Available data
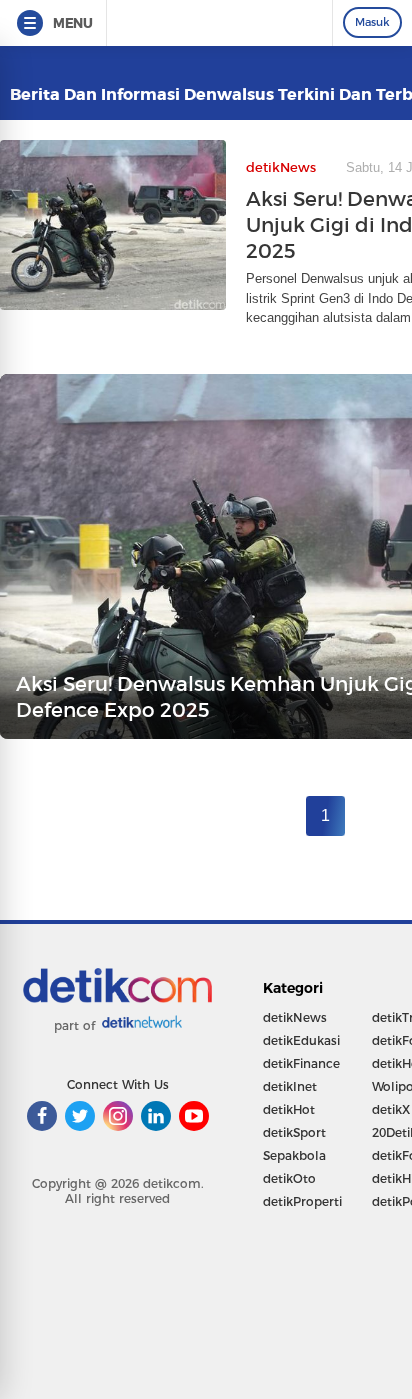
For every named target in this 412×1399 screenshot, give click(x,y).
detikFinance (301, 1063)
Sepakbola (294, 1155)
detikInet (290, 1086)
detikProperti (302, 1201)
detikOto (289, 1178)
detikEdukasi (301, 1040)
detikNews (295, 1017)
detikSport (294, 1132)
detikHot (289, 1109)
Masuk (372, 22)
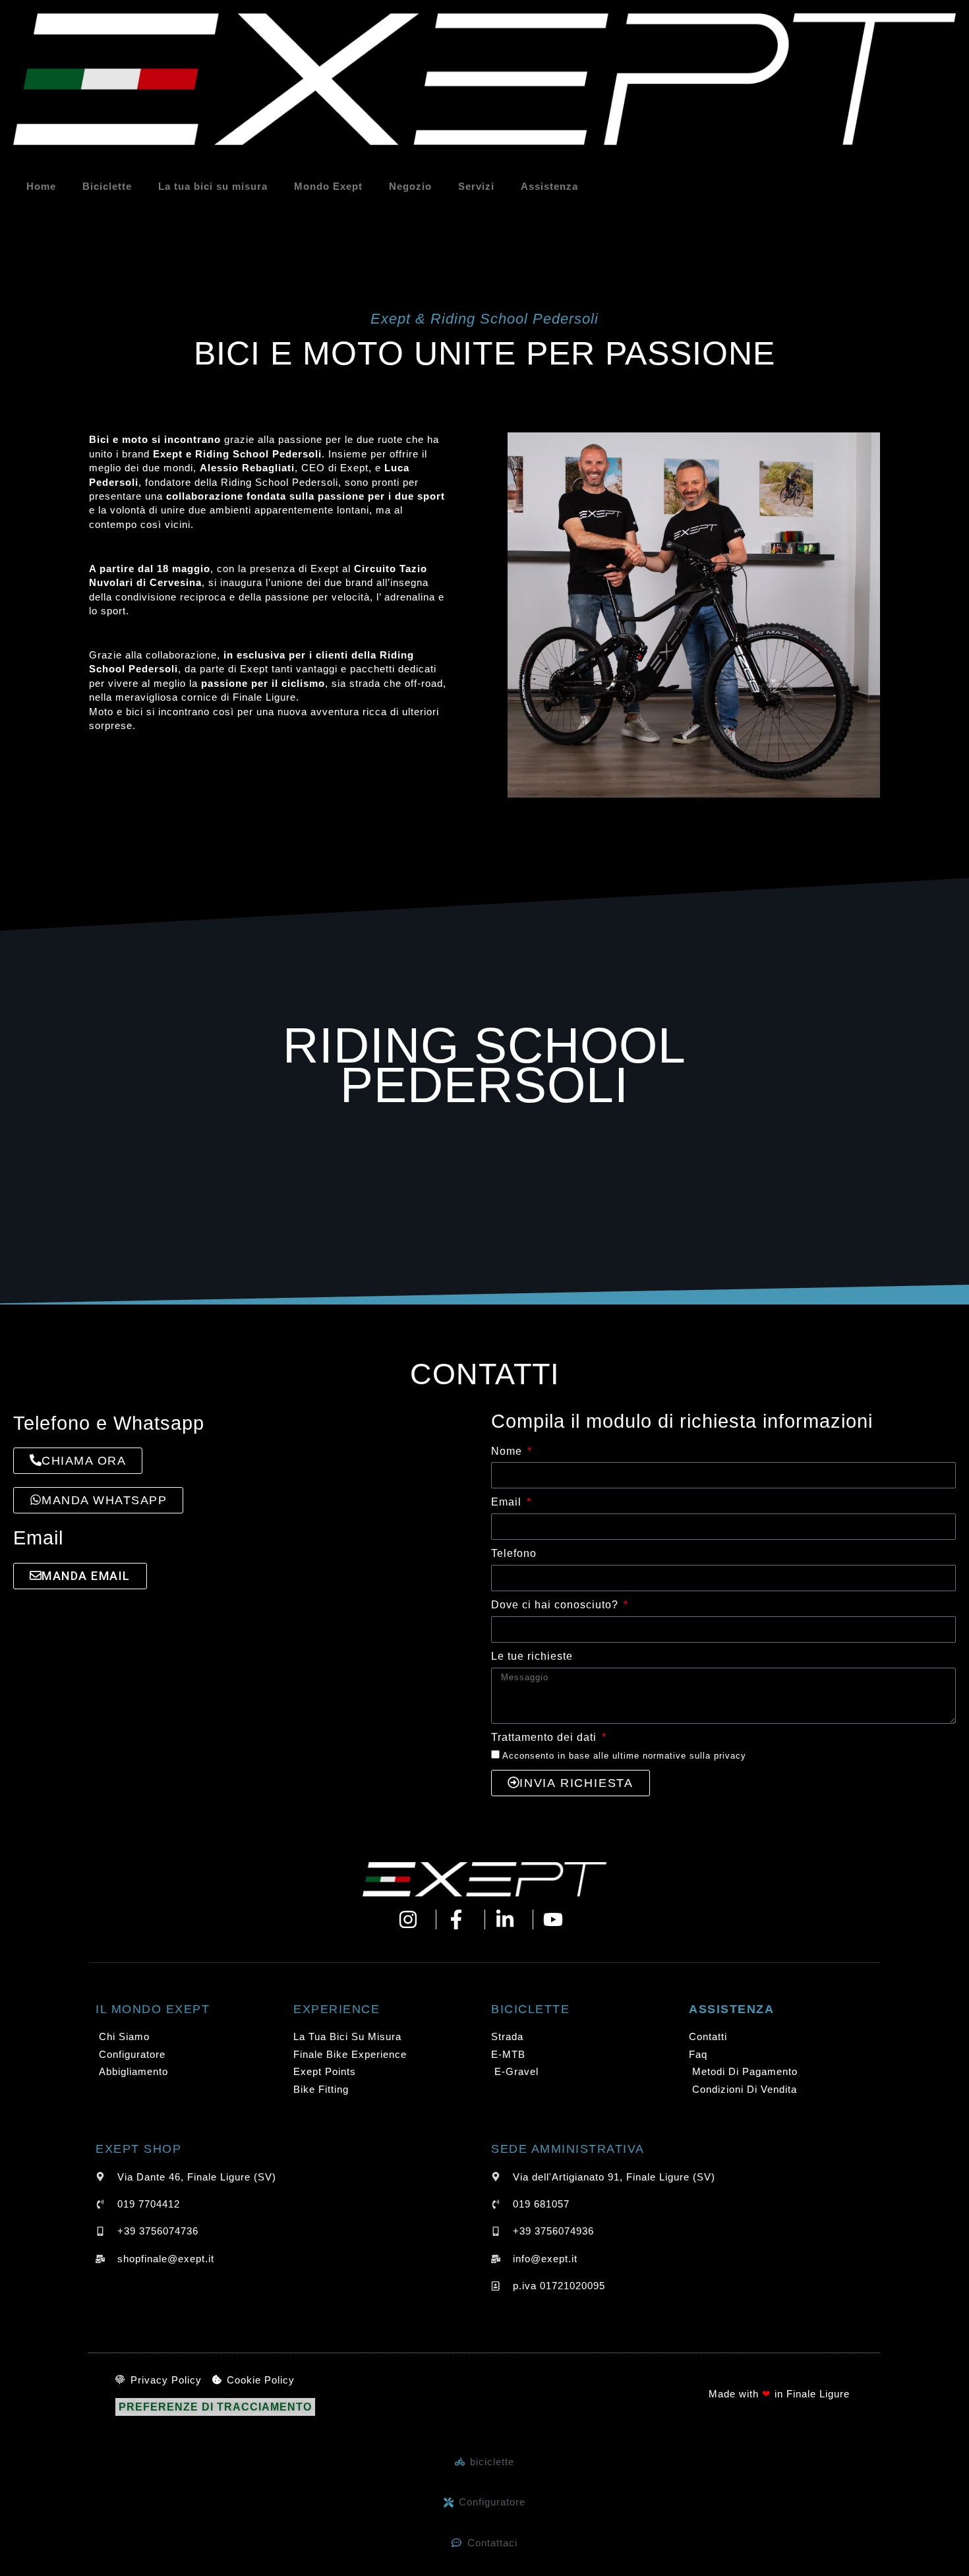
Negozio (410, 186)
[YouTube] (557, 1919)
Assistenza (549, 186)
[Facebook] (460, 1919)
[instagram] (412, 1919)
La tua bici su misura (213, 186)
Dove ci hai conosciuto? (556, 1604)
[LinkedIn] (509, 1919)
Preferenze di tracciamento (215, 2407)
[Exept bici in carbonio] (484, 79)
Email (508, 1502)
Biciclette (107, 186)
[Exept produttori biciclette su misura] (484, 1879)
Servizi (476, 186)
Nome (508, 1451)
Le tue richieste (532, 1656)
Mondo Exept (328, 186)
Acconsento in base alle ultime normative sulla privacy (624, 1756)
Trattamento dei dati (545, 1737)
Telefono (514, 1553)
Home (41, 186)
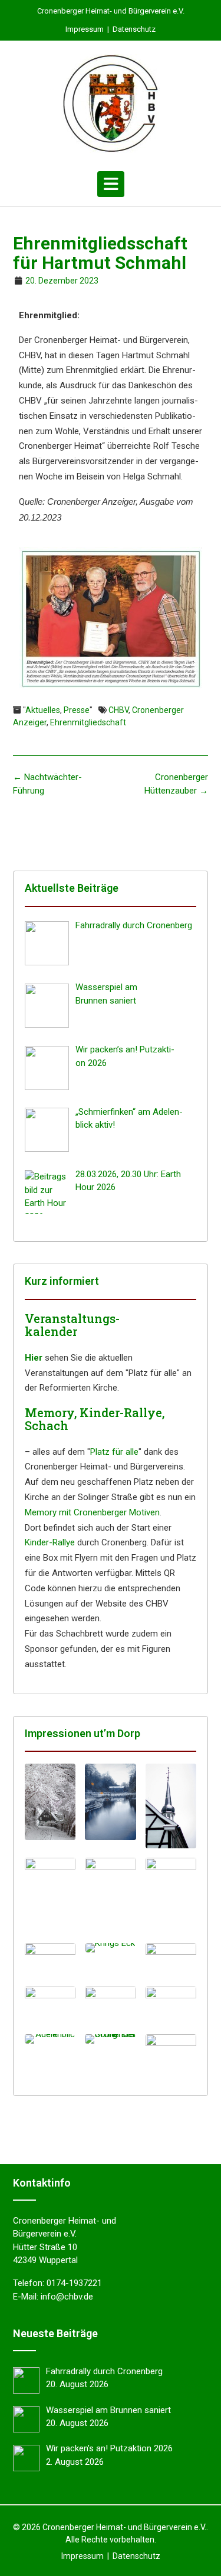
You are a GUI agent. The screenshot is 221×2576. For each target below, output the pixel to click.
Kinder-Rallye (50, 1542)
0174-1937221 (74, 2283)
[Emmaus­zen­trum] (110, 2006)
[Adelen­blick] (50, 2039)
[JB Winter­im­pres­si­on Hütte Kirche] (171, 1806)
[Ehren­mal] (50, 1960)
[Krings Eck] (110, 1947)
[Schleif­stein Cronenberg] (110, 2039)
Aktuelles (42, 710)
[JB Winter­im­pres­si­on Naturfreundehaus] (50, 1801)
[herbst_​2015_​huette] (171, 2049)
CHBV (118, 710)
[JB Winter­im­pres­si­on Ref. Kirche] (110, 1896)
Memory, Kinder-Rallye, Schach (94, 1419)
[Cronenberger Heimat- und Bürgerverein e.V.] (110, 103)
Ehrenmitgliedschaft (88, 722)
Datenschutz (134, 29)
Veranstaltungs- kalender (72, 1325)
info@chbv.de (67, 2296)
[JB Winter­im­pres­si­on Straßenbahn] (50, 1896)
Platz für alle (114, 1452)
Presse (77, 710)
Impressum (84, 29)
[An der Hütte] (50, 2004)
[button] (110, 184)
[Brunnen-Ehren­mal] (171, 1960)
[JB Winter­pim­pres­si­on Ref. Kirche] (171, 1896)
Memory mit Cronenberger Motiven (92, 1512)
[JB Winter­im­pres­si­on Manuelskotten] (110, 1801)
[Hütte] (171, 2004)
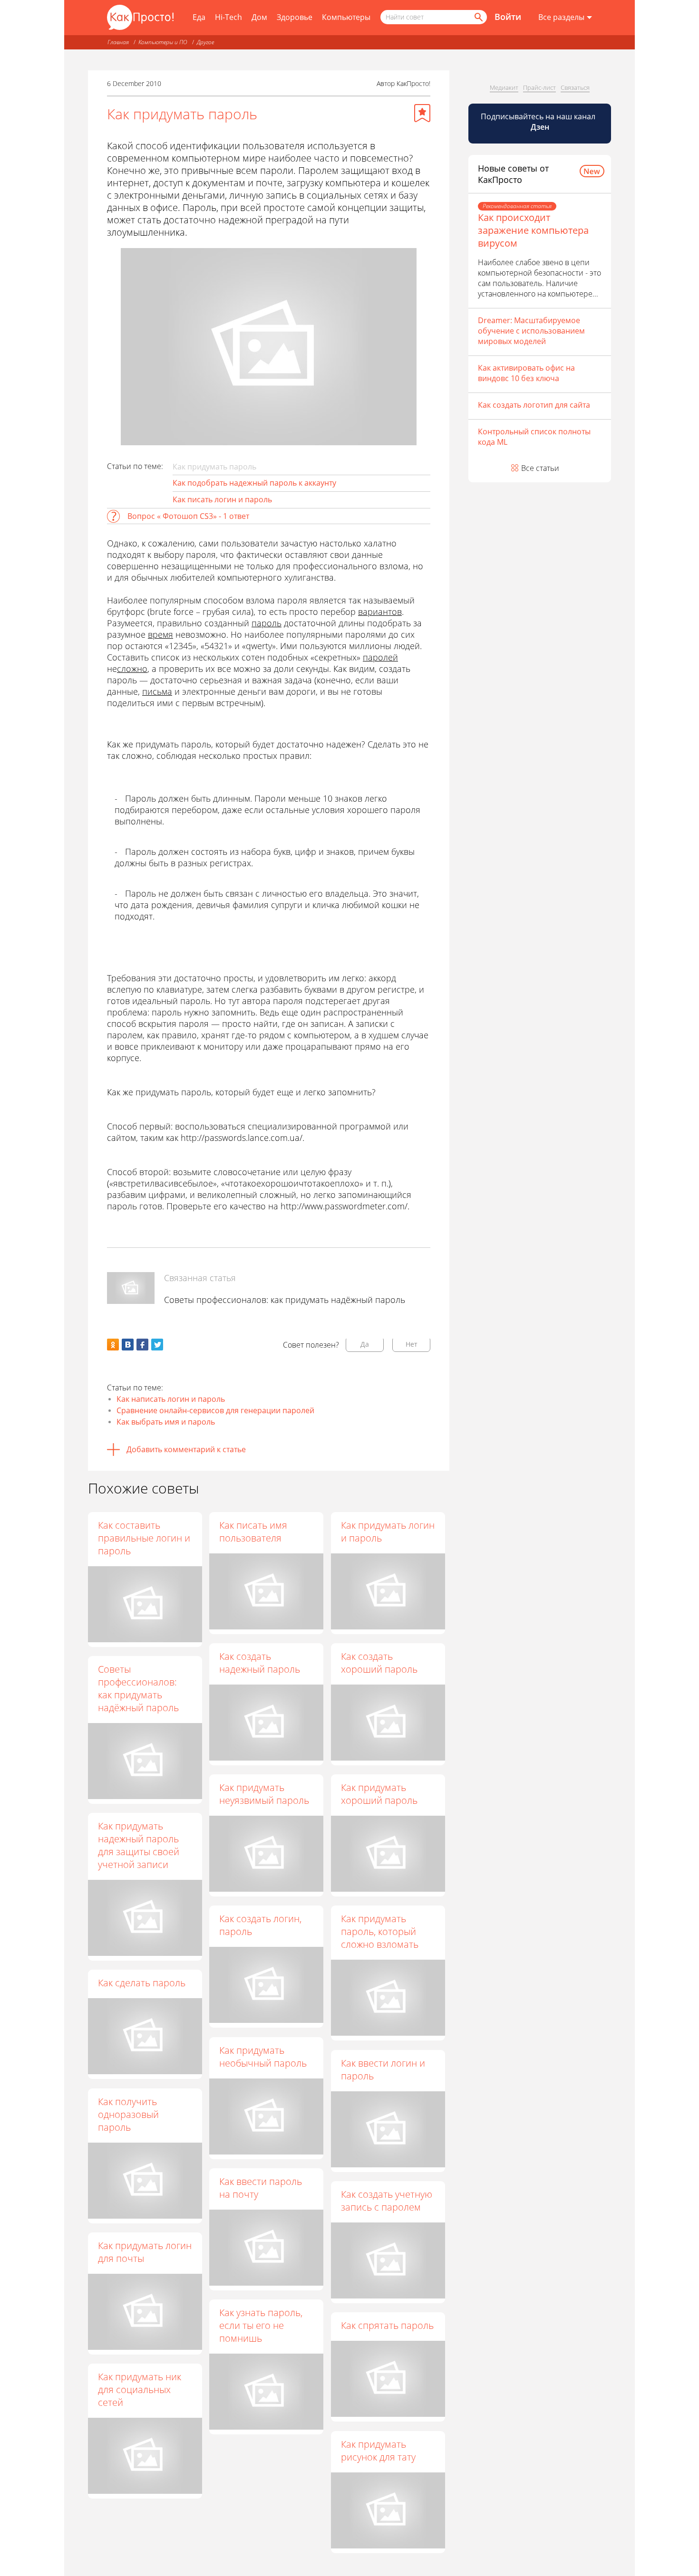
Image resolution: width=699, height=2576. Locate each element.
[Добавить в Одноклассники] (113, 1344)
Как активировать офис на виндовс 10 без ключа (526, 373)
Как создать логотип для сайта (534, 405)
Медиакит (504, 87)
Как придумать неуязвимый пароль (264, 1794)
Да (364, 1344)
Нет (411, 1344)
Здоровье (294, 17)
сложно (132, 668)
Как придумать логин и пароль (388, 1531)
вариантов (380, 611)
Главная (118, 42)
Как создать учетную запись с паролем (386, 2200)
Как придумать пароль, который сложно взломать (379, 1931)
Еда (199, 17)
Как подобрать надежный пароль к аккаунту (254, 483)
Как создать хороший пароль (379, 1663)
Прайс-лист (539, 87)
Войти (508, 16)
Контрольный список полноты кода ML (534, 436)
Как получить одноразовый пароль (128, 2114)
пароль (267, 623)
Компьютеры (346, 17)
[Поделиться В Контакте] (128, 1344)
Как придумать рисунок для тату (378, 2450)
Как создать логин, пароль (260, 1925)
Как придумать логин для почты (145, 2252)
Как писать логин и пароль (222, 499)
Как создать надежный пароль (259, 1663)
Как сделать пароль (141, 1982)
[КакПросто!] (140, 17)
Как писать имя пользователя (253, 1531)
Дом (259, 17)
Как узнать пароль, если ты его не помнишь (260, 2325)
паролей (380, 657)
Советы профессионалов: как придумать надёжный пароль (284, 1299)
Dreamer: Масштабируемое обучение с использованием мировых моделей (531, 330)
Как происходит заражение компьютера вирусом (533, 230)
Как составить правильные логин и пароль (144, 1538)
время (160, 634)
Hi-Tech (228, 17)
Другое (205, 42)
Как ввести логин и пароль (383, 2069)
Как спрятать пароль (387, 2325)
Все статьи (540, 468)
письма (157, 691)
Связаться (575, 87)
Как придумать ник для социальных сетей (139, 2389)
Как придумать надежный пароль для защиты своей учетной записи (138, 1845)
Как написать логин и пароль (170, 1399)
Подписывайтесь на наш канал (539, 121)
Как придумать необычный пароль (263, 2056)
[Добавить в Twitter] (157, 1344)
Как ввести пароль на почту (260, 2188)
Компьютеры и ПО (162, 42)
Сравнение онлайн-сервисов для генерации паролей (215, 1410)
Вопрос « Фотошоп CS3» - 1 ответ (188, 516)
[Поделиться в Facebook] (142, 1344)
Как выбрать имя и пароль (165, 1422)
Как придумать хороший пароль (379, 1794)
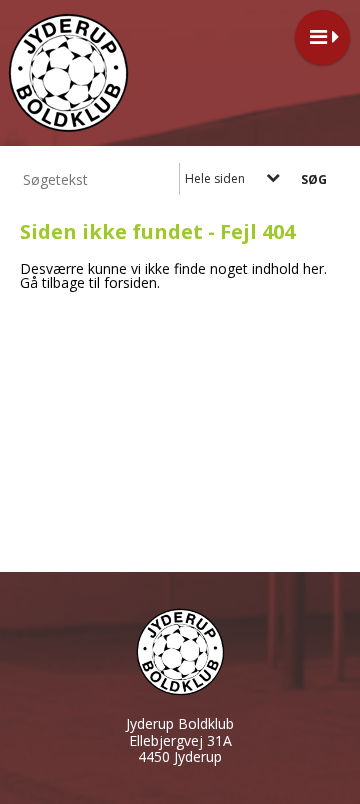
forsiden (130, 282)
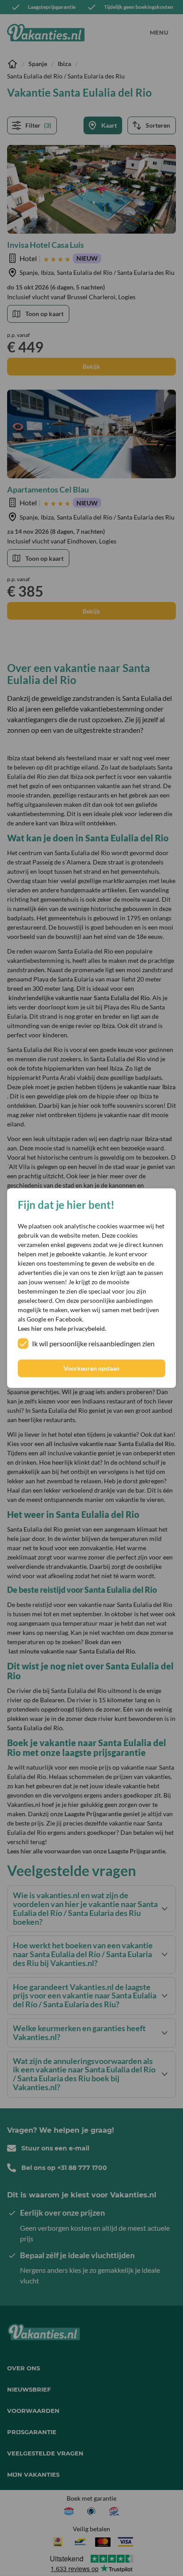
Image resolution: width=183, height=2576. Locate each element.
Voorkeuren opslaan (91, 1368)
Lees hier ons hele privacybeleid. (62, 1328)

Exercise objective
Give the data above again, exactly, with every picture removed.

Result for this task
For every named target in this 412×1399 screenshot, give click(x,y).
detikFinance (301, 1063)
Sepakbola (294, 1155)
detikInet (290, 1086)
detikProperti (302, 1201)
detikOto (289, 1178)
detikEdukasi (301, 1040)
detikNews (295, 1017)
detikSport (294, 1132)
detikHot (289, 1109)
Masuk (372, 22)
Negozio (410, 186)
[YouTube] (557, 1919)
Assistenza (549, 186)
[Facebook] (460, 1919)
[instagram] (412, 1919)
La tua bici su misura (213, 186)
Dove ci hai conosciuto? (556, 1604)
[LinkedIn] (509, 1919)
Preferenze di tracciamento (215, 2407)
[Exept bici in carbonio] (484, 79)
Email (508, 1502)
Biciclette (107, 186)
[Exept produttori biciclette su misura] (484, 1879)
Servizi (476, 186)
Nome (508, 1451)
Le tue richieste (532, 1656)
Mondo Exept (328, 186)
Acconsento in base alle ultime normative sulla privacy (624, 1756)
Trattamento dei dati (545, 1737)
Telefono (514, 1553)
Home (41, 186)
You are a GUI agent. The screenshot is 221×2576. For each target below, output the pixel to click.
Kinder-Rallye (50, 1542)
0174-1937221 (74, 2283)
[Emmaus­zen­trum] (110, 2006)
[Adelen­blick] (50, 2039)
[JB Winter­im­pres­si­on Hütte Kirche] (171, 1806)
[Ehren­mal] (50, 1960)
[Krings Eck] (110, 1947)
[Schleif­stein Cronenberg] (110, 2039)
Aktuelles (42, 710)
[JB Winter­im­pres­si­on Naturfreundehaus] (50, 1801)
[herbst_​2015_​huette] (171, 2049)
CHBV (118, 710)
[JB Winter­im­pres­si­on Ref. Kirche] (110, 1896)
Memory, Kinder-Rallye, Schach (94, 1419)
[Cronenberger Heimat- und Bürgerverein e.V.] (110, 103)
Ehrenmitgliedschaft (88, 722)
Datenschutz (134, 29)
Veranstaltungs- kalender (72, 1325)
info@chbv.de (67, 2296)
[JB Winter­im­pres­si­on Straßenbahn] (50, 1896)
Platz für alle (114, 1452)
Presse (77, 710)
Impressum (84, 29)
[An der Hütte] (50, 2004)
[button] (110, 184)
[Brunnen-Ehren­mal] (171, 1960)
[JB Winter­pim­pres­si­on Ref. Kirche] (171, 1896)
Memory mit Cronenberger Motiven (92, 1512)
[JB Winter­im­pres­si­on Manuelskotten] (110, 1801)
[Hütte] (171, 2004)
Image resolution: width=699, height=2576. Locate each element.
[Добавить в Одноклассники] (113, 1344)
Как активировать офис на виндовс 10 без ключа (526, 373)
Как создать логотип для сайта (534, 405)
Медиакит (504, 87)
Как придумать неуязвимый пароль (264, 1794)
Да (364, 1344)
Нет (411, 1344)
Здоровье (294, 17)
сложно (132, 668)
Как придумать логин и пароль (388, 1531)
вариантов (380, 611)
Главная (118, 42)
Как создать учетную запись с паролем (386, 2200)
Как придумать пароль, который сложно взломать (379, 1931)
Еда (199, 17)
Как подобрать надежный пароль к аккаунту (254, 483)
Как создать хороший пароль (379, 1663)
Прайс-лист (539, 87)
Войти (508, 16)
Контрольный список полноты кода ML (534, 436)
Как получить одноразовый пароль (128, 2114)
пароль (267, 623)
Компьютеры (346, 17)
[Поделиться В Контакте] (128, 1344)
Как придумать рисунок для тату (378, 2450)
Как создать логин, пароль (260, 1925)
Как придумать логин для почты (145, 2252)
Как писать логин и пароль (222, 499)
Как создать надежный пароль (259, 1663)
Как сделать пароль (141, 1982)
[КакПросто!] (140, 17)
Как писать имя пользователя (253, 1531)
Дом (259, 17)
Как узнать пароль, если ты его не помнишь (260, 2325)
паролей (380, 657)
Советы профессионалов: как придумать надёжный пароль (284, 1299)
Dreamer: Масштабируемое обучение с использованием мировых моделей (531, 330)
Как происходит заражение компьютера вирусом (533, 230)
Как составить правильные логин и пароль (144, 1538)
время (160, 634)
Hi-Tech (228, 17)
Другое (205, 42)
Как ввести логин и пароль (383, 2069)
Как спрятать пароль (387, 2325)
Все статьи (540, 468)
письма (157, 691)
Связаться (575, 87)
Как придумать ник для социальных сетей (139, 2389)
Как придумать надежный пароль для защиты своей учетной записи (138, 1845)
Как написать логин и пароль (170, 1399)
Подписывайтесь на наш канал (539, 121)
Как придумать необычный пароль (263, 2056)
[Добавить в Twitter] (157, 1344)
Как ввести пароль на почту (260, 2188)
Компьютеры и ПО (162, 42)
Сравнение онлайн-сервисов для генерации паролей (215, 1410)
Вопрос « Фотошоп CS3» - 1 ответ (188, 516)
[Поделиться в Facebook] (142, 1344)
Как выбрать имя и пароль (165, 1422)
Как придумать хороший пароль (379, 1794)
forsiden (130, 282)
Image resolution: width=183, height=2576. Locate each element.
Voorkeuren opslaan (91, 1368)
Lees hier ons hele privacybeleid. (62, 1328)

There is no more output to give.